### [REQUIREMENT]
Please identify each line in the rows below that contains the string "screenshot" and copy those lines out. Case counts.

### [INFORMATION PROVIDED]
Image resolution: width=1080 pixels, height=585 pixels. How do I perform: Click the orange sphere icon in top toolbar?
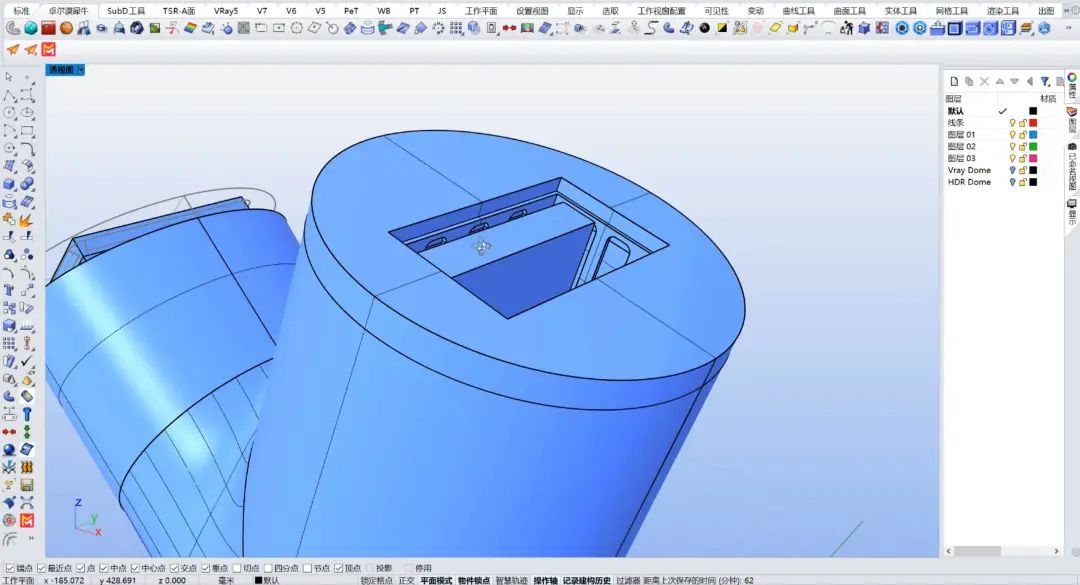pyautogui.click(x=65, y=28)
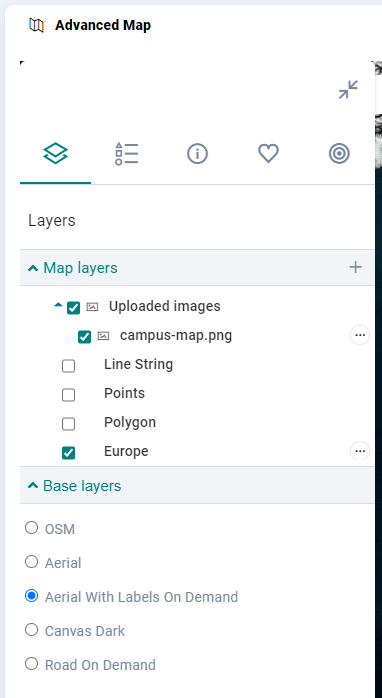Uncheck the Uploaded images checkbox
The width and height of the screenshot is (382, 698).
[73, 308]
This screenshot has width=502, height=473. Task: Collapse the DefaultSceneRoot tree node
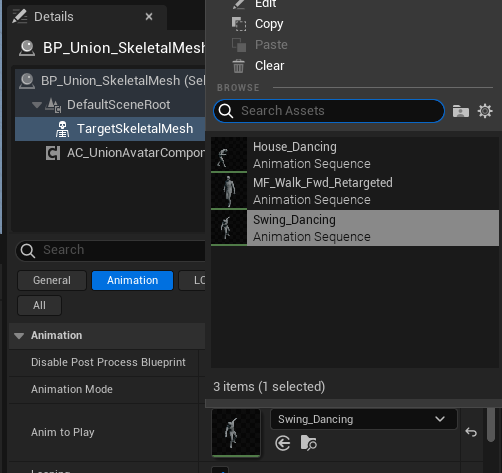pyautogui.click(x=37, y=105)
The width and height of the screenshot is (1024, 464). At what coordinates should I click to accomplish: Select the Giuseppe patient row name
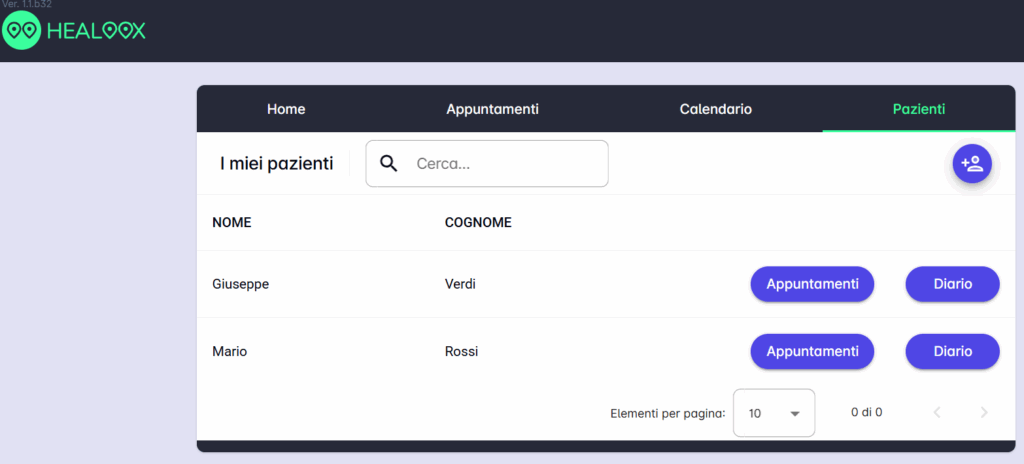[240, 285]
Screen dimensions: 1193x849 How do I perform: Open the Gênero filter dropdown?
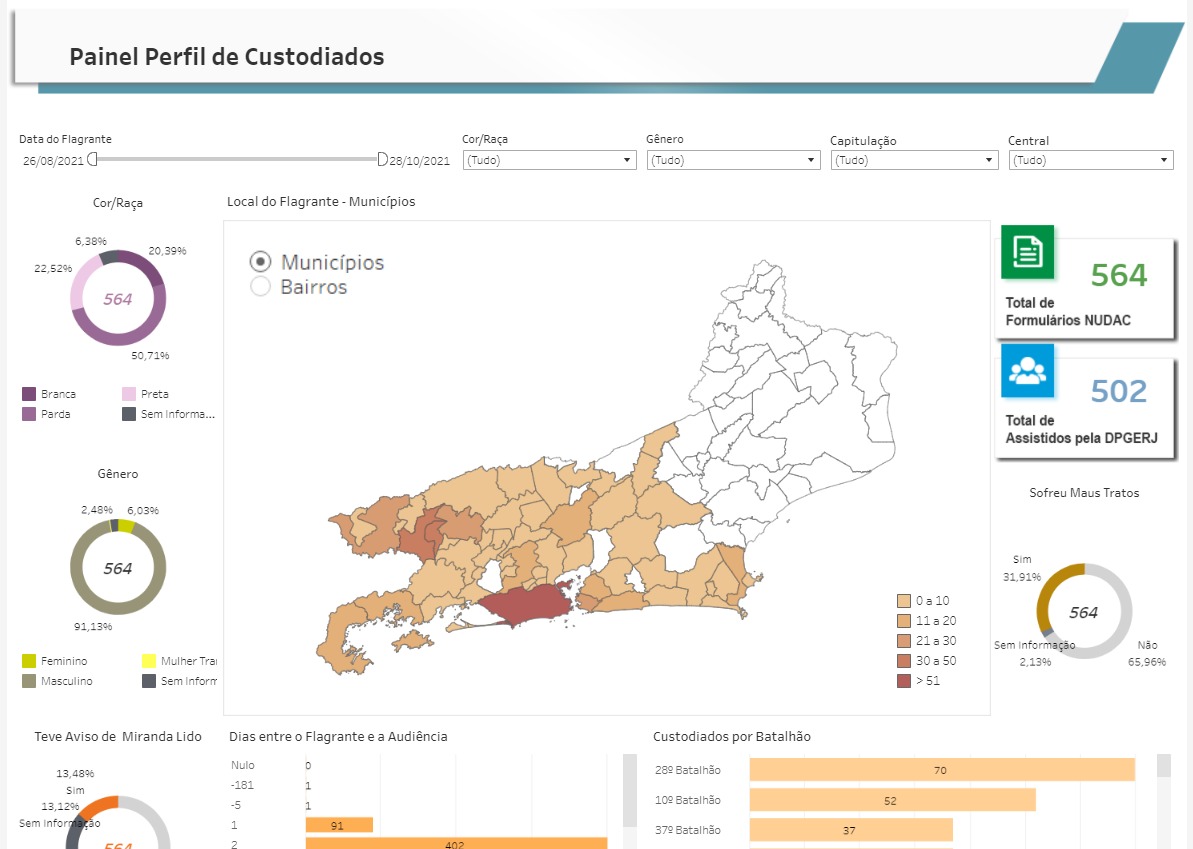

### [ANSWER TO THIS EXERCISE]
The width and height of the screenshot is (382, 698).
This screenshot has width=502, height=473. Task: Collapse the DefaultSceneRoot tree node
The width and height of the screenshot is (1024, 464). At what coordinates should I click to accomplish: Select the Giuseppe patient row name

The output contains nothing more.